Introduction
This article was written for anyone who is interested in generating images using artificial intelligence, but does not know where to start. It’s surprisingly easy to get started and costs absolutely nothing to try it out – just follow along, and within a few minutes you will be seeing your very own AI generations. If you decide to skip the rest of this introduction and move directly to the step by step instructions – you’ll be doing it even sooner.
If you’ve ever used test-to-image AI and made some images – this guide is not for you. If you have local version of stable diffusion refining your MidJourney generations or run Google CoLab notebook with disco diffusion animations – again, you already know everything you may find in this article. However…

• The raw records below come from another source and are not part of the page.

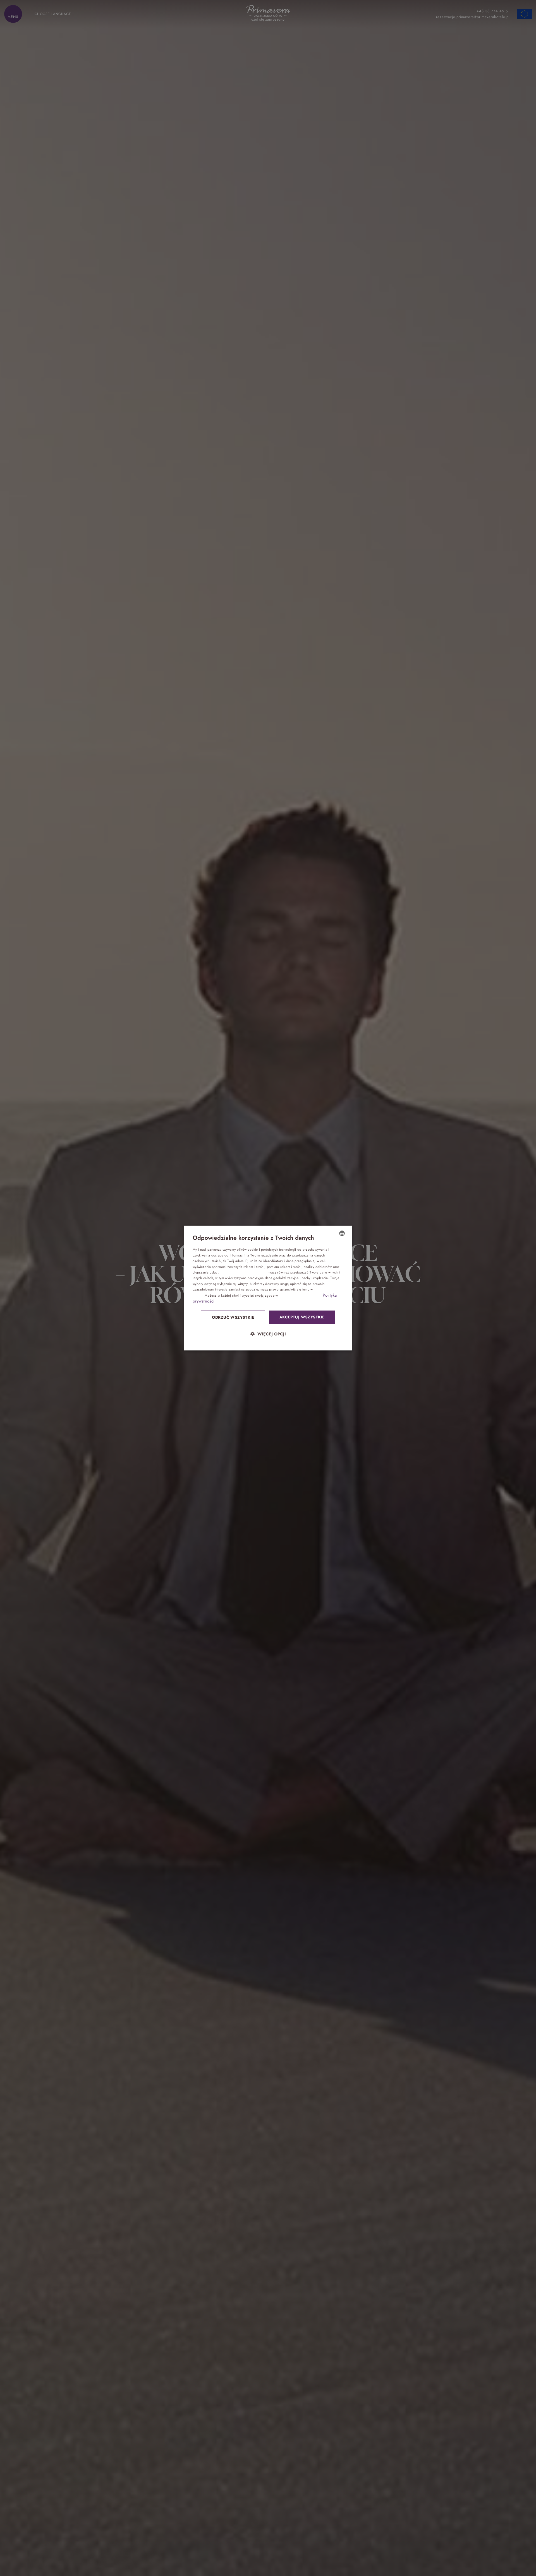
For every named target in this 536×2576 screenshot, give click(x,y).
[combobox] (342, 1233)
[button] (268, 1333)
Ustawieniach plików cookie (299, 1295)
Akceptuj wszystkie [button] (301, 1317)
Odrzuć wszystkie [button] (233, 1317)
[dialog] (268, 1288)
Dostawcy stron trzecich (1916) (243, 1272)
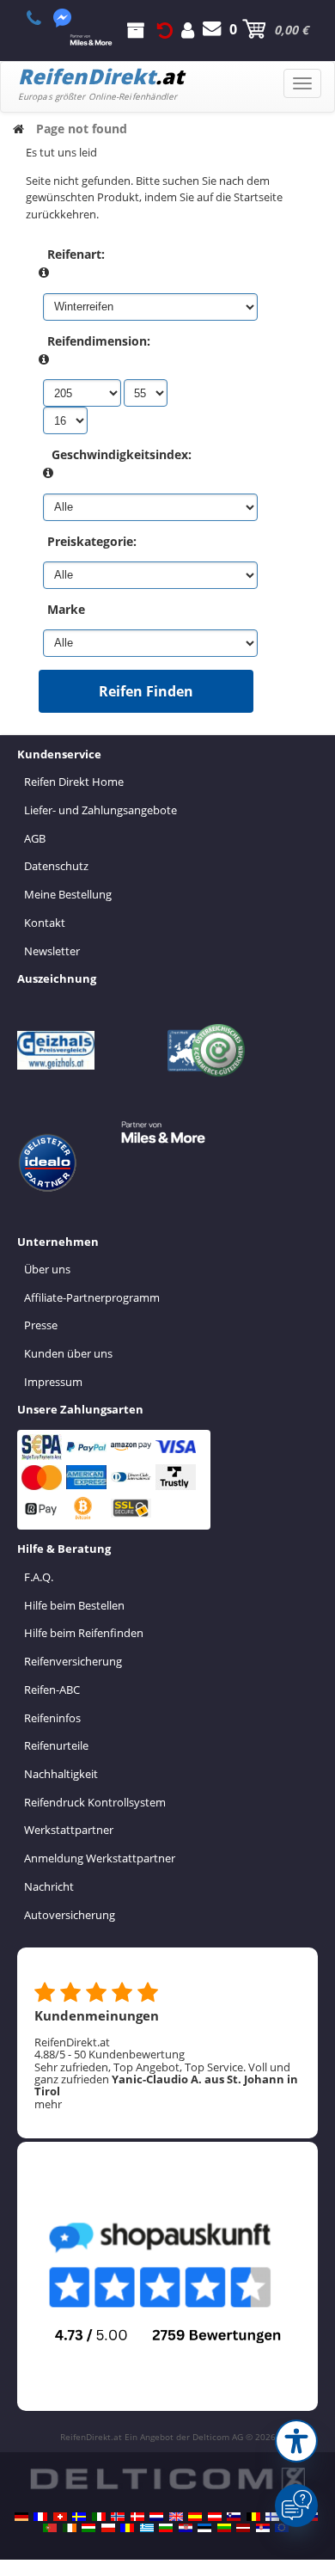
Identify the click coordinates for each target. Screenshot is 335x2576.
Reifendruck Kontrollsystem (95, 1802)
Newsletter (52, 951)
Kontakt (44, 922)
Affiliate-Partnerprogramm (92, 1297)
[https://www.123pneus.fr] (40, 2516)
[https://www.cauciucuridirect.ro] (127, 2528)
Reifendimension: (98, 341)
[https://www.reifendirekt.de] (21, 2516)
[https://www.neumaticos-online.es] (195, 2516)
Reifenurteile (56, 1745)
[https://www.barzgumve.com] (166, 2528)
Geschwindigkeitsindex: (122, 454)
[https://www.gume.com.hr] (185, 2528)
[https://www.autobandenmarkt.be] (253, 2516)
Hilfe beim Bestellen (74, 1605)
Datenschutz (56, 866)
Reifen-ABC (52, 1689)
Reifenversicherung (73, 1661)
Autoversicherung (69, 1915)
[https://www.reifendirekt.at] (215, 2516)
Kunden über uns (68, 1353)
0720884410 (43, 18)
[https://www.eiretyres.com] (69, 2528)
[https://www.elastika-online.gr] (147, 2528)
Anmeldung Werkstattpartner (99, 1858)
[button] (296, 2441)
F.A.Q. (38, 1577)
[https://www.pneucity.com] (50, 2528)
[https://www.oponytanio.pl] (108, 2528)
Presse (41, 1325)
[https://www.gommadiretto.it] (99, 2516)
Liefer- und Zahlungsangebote (100, 810)
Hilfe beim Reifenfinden (83, 1633)
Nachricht (49, 1886)
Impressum (53, 1381)
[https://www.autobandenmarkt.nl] (156, 2516)
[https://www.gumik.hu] (88, 2528)
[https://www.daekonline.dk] (137, 2516)
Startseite (258, 197)
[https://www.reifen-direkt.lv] (243, 2528)
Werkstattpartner (68, 1829)
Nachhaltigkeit (61, 1774)
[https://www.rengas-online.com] (272, 2516)
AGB (35, 838)
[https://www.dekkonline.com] (118, 2516)
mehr (48, 2104)
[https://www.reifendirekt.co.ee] (204, 2528)
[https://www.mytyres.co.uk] (176, 2516)
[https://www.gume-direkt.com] (234, 2516)
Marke (66, 609)
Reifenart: (76, 254)
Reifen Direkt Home (74, 781)
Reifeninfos (52, 1718)
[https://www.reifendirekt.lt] (224, 2528)
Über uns (47, 1269)
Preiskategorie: (92, 541)
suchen (180, 180)
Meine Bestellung (68, 894)
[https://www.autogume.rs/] (263, 2528)
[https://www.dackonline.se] (79, 2516)
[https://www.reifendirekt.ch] (60, 2516)
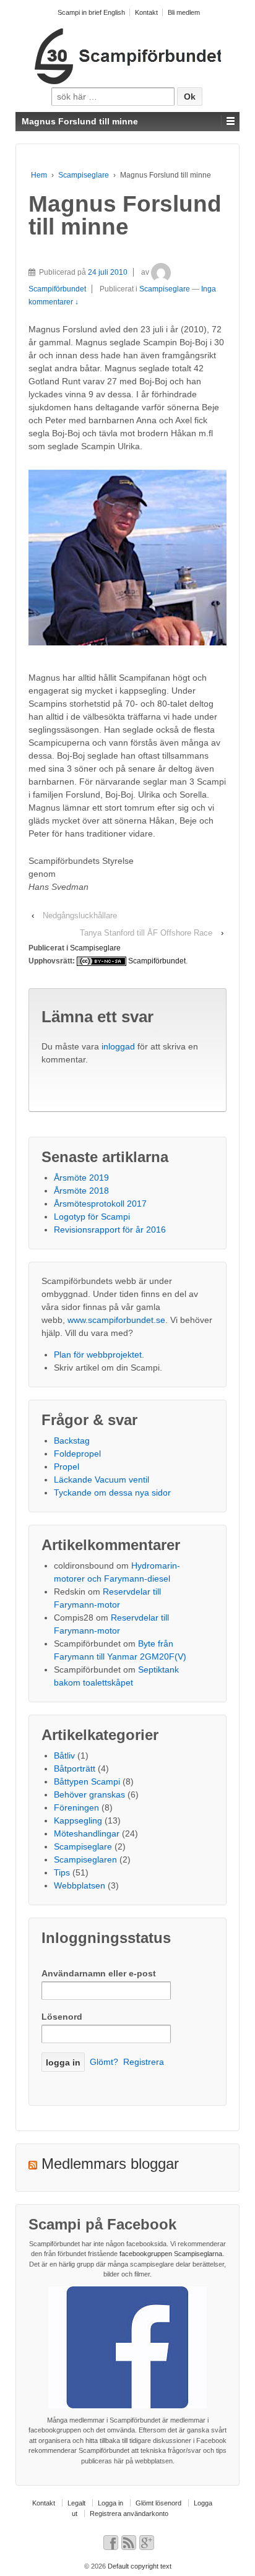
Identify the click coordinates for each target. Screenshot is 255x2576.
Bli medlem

If you are a creative professional, enthusiast, designer, artist, painter or simply curious; if you have seen AI art and would like to try it yourself; if you think machine learning and artificial intelligence may require too much technical knowledge to interface with – read on and join in the fun!
AI's of Choice
Generating content using artificial intelligence is currently a very vibrant and hot discipline. Just in the space of text-to-image generators there are currently dozens of different models and algorithms. Virtually every tech company develops their own tech – from Microsoft to Google to TikTok to Meta – everyone is in on it.

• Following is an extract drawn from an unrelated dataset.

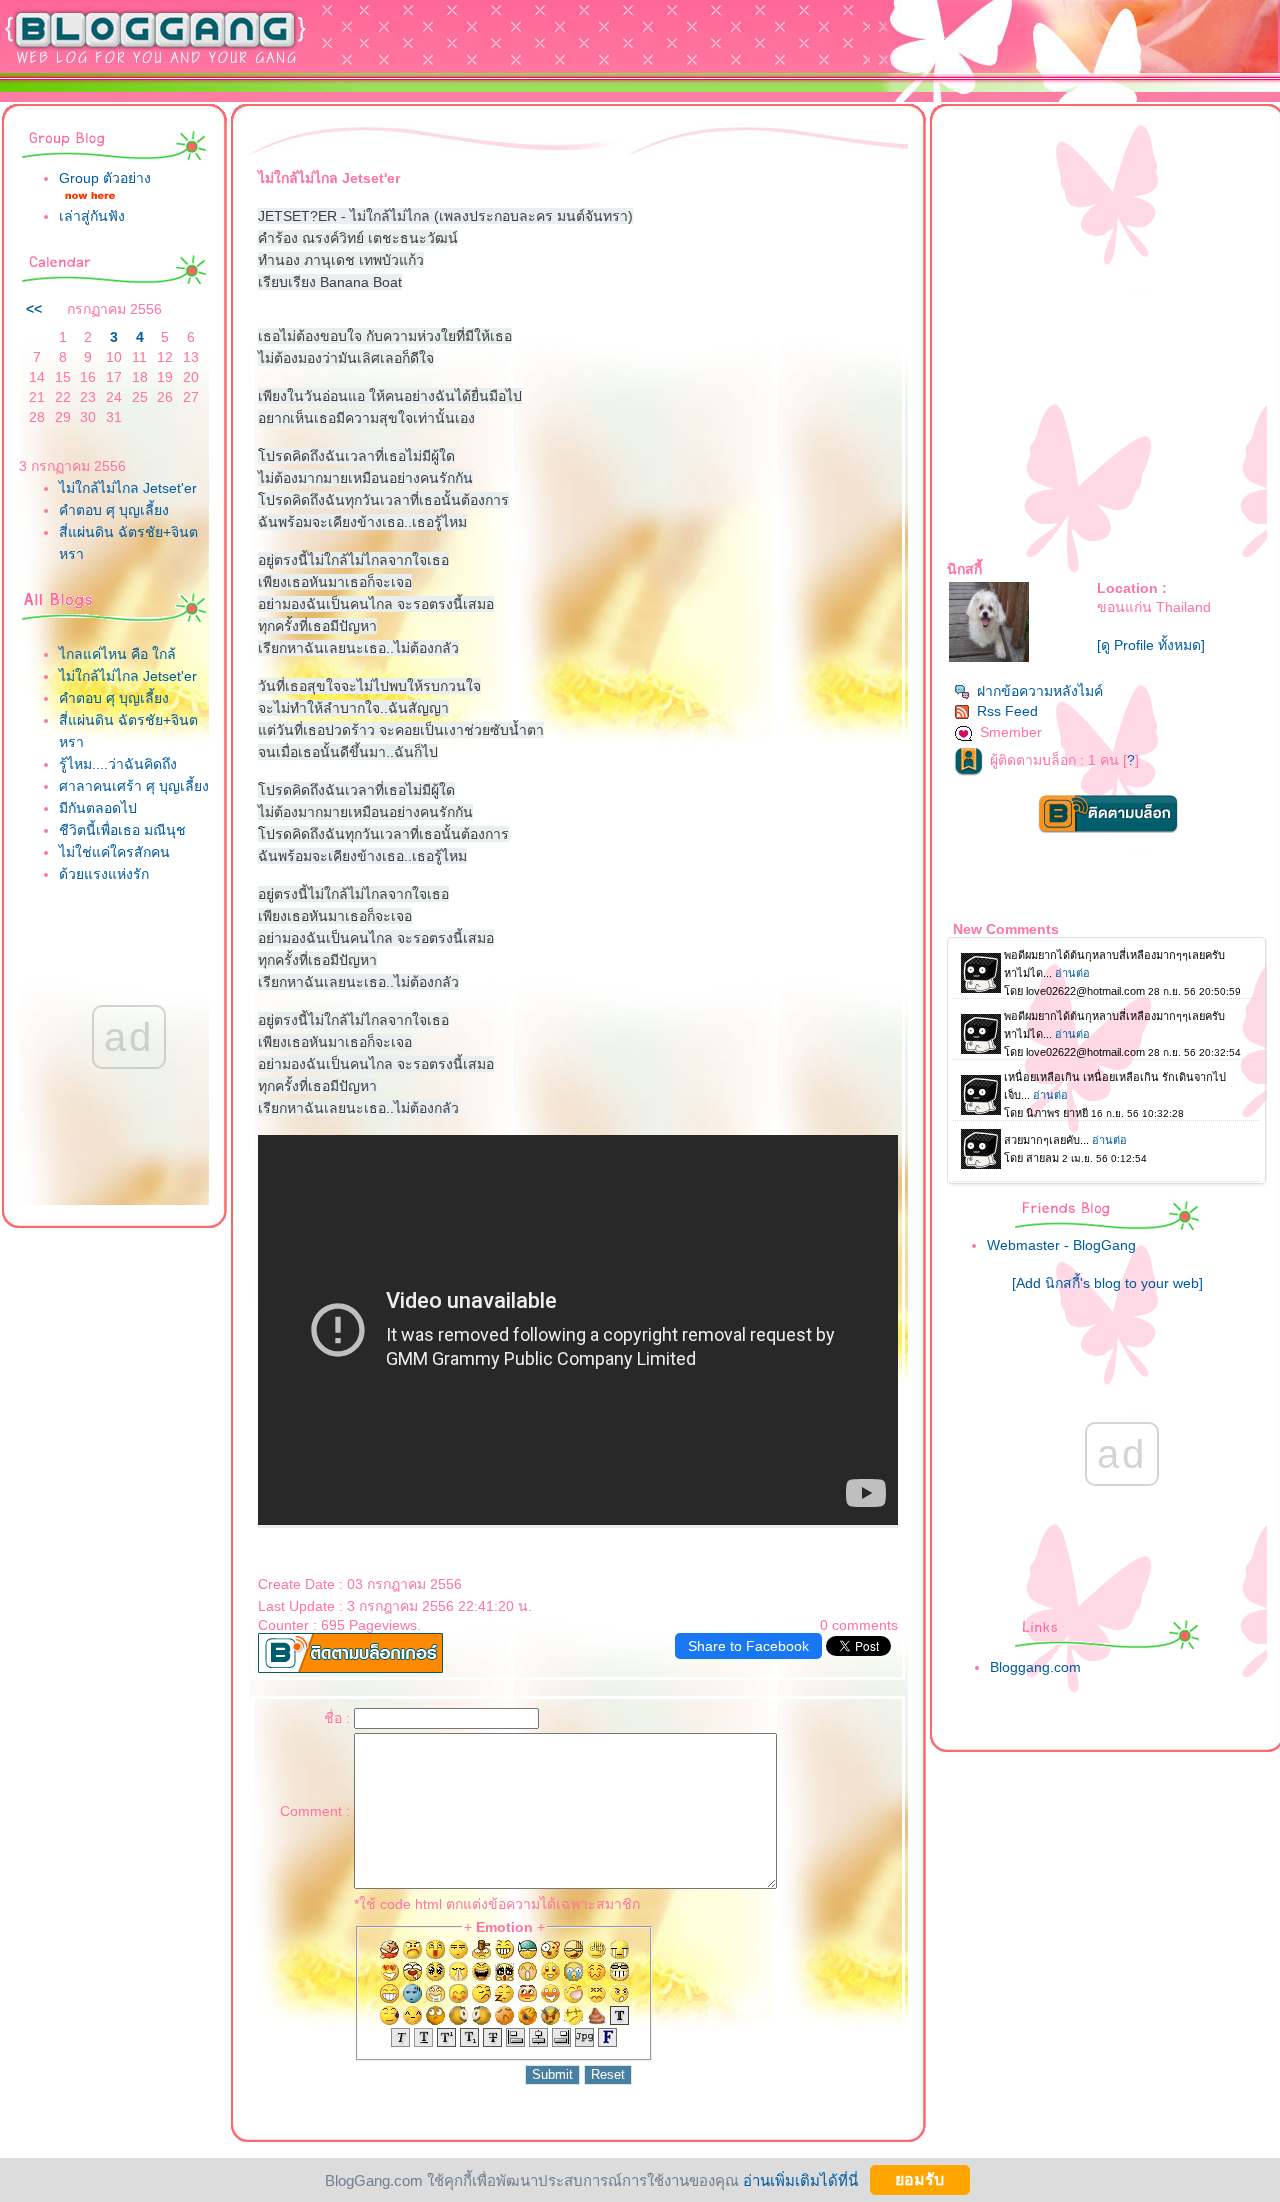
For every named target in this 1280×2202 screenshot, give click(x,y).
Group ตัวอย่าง (105, 178)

As of August 2022, when this guide was written, there are four AI models that clearly stand out from the rest. These are: Dall-E 2, Imagen, MidJourney and Stable Diffusion.
Dall-E 2 by OpenAI is probably the most widely publicized text-to-image AI system. It was the first to stand out from the crowd and gained much attention from the media when it first launched. It was widely considered the most advanced, publicly accessible model – producing very coherent results despite some murmurs about suspected recent drop in quality. Dall-E 2 is unfortunately in a closed beta and requires an invite to use. Since this guide is meant to get you started in a matter of minutes – we will have to put this one aside as it may take weeks or even months to be accepted to the program.

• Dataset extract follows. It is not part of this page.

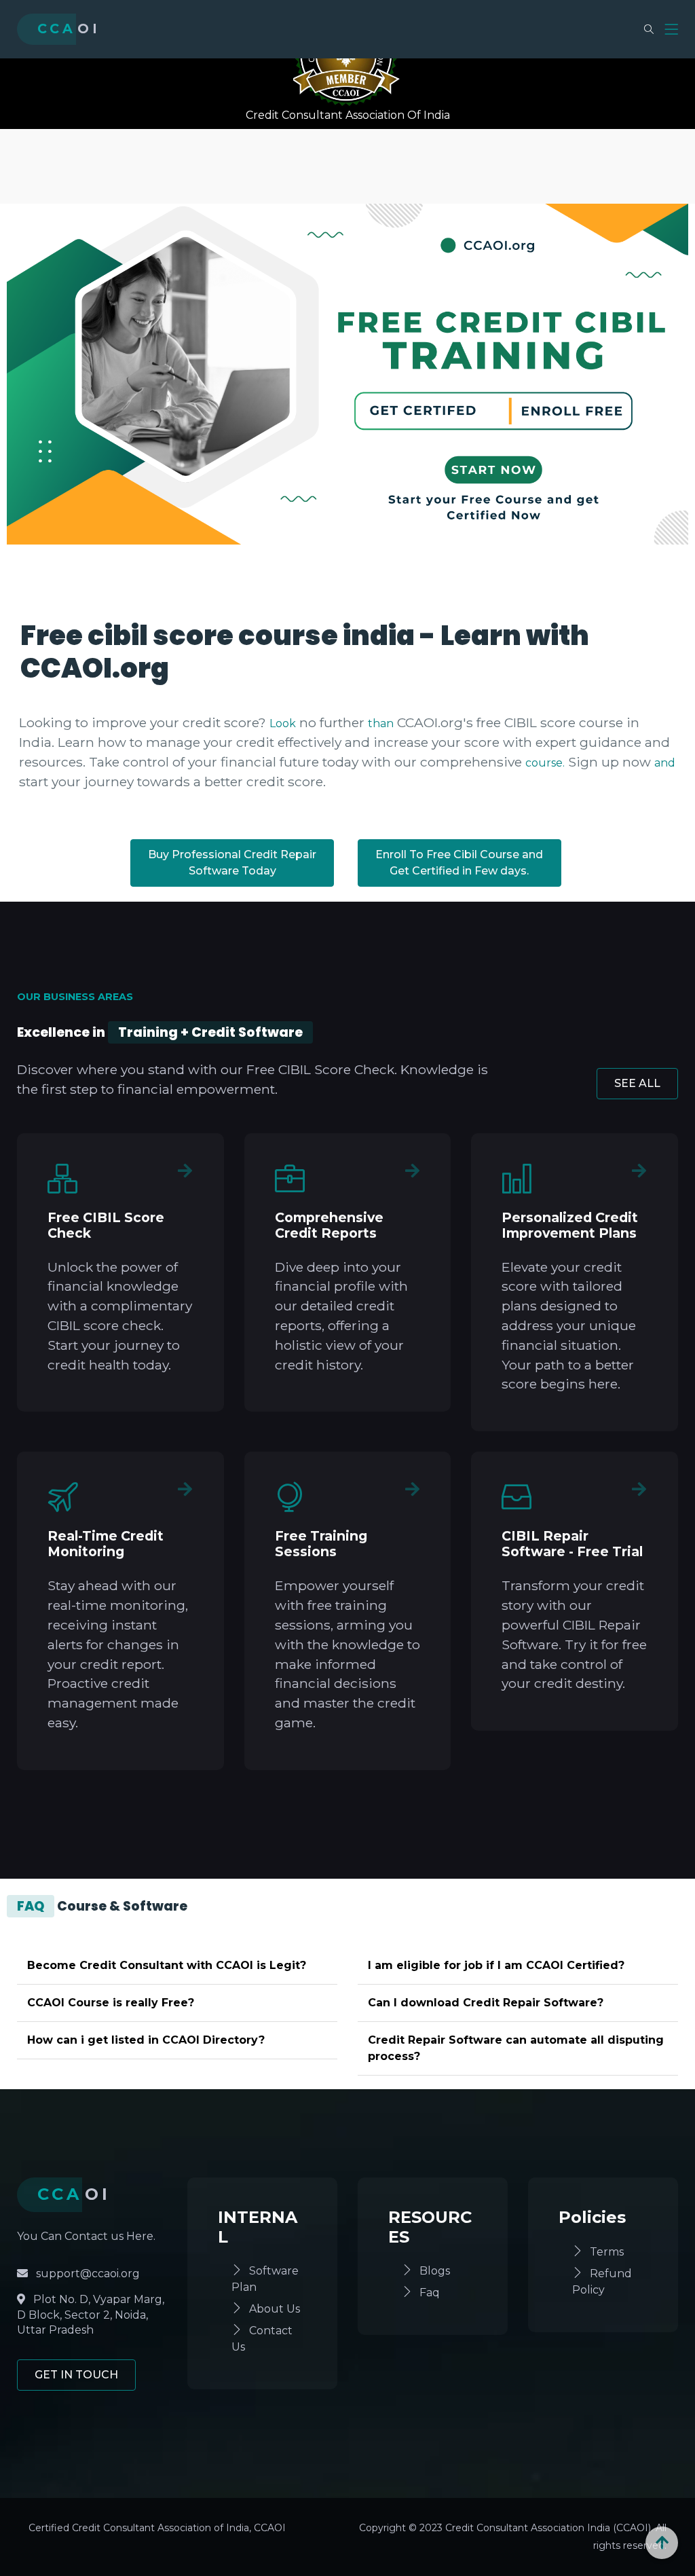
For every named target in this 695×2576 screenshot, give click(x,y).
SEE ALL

Based on the information published so far, Imagen is the most advanced AI image generation system currently out there. It should come as no surprise, since it was developed by Google – company with virtually unlimited computing power and access to vast amounts of data collected from the internet, and its users. Currently Imagen is not available publicly, so the claims of its quality remain unverified. Also, it only gets a honorable mention in this guide, and we move onto the systems ordinary mortals can actually use today.
In the past couple of months, MidJourney has been an undisputed AI of choice for anyone interested in creating art using machine learning. The results it produces are much more artistic and painterly than those of the competition. While they may often be less coherent – the color palettes, composition and community-driven ability to learn from other users have made it a favorite among digital AI artists. It will be one of the two systems you will learn how to use.
The other one came out of beta just last week, but has already caused massive earthquakes in the AI community. Stable Diffusion by stability.ai not only rivals Dall-E 2 in many aspects, but it is also completely open source. This means you can freely download the entire model and run it on your own computer, in a cloud or even build new apps and websites – absolutely free of any licensing fees. In just a few days since its release, we’ve seen a wide array of websites and apps pop up all over the place – not just providing access to, but even improving upon this already impressive model. In this guide we will be using stability.ai’s own Dream Studio Lite website.
Let’s get started!
The grid of images above showcases different AI’s interpretation of the same prompt:
A small cactus wearing a straw hat and neon sunglasses in the Sahara desert.
The comparison isn’t entirely fair though. Dall-E 2 and Imagen are much better in interpreting spatial cues: on, made of, behind, wearing, holding etc. They also excel at images that feel more photographic and stock-like. Meanwhile MidJourney and Stable Diffusion thrive with prompts that are more specific, as well as in more artistic styles.
Below are four hand-picked images from each of the AI’s. Different prompts, different styles, but allowing each model to showcase their own strengths.
AI Art in Few Simple Steps
Step 1: Discord
You will want to begin by creating a Discord account. While it’s an optional step for Stable Diffusion, it is required to interface with and to talk to MidJourney. Unless you are dead-set on only using Stable Diffusion, I strongly recommend not skipping this step.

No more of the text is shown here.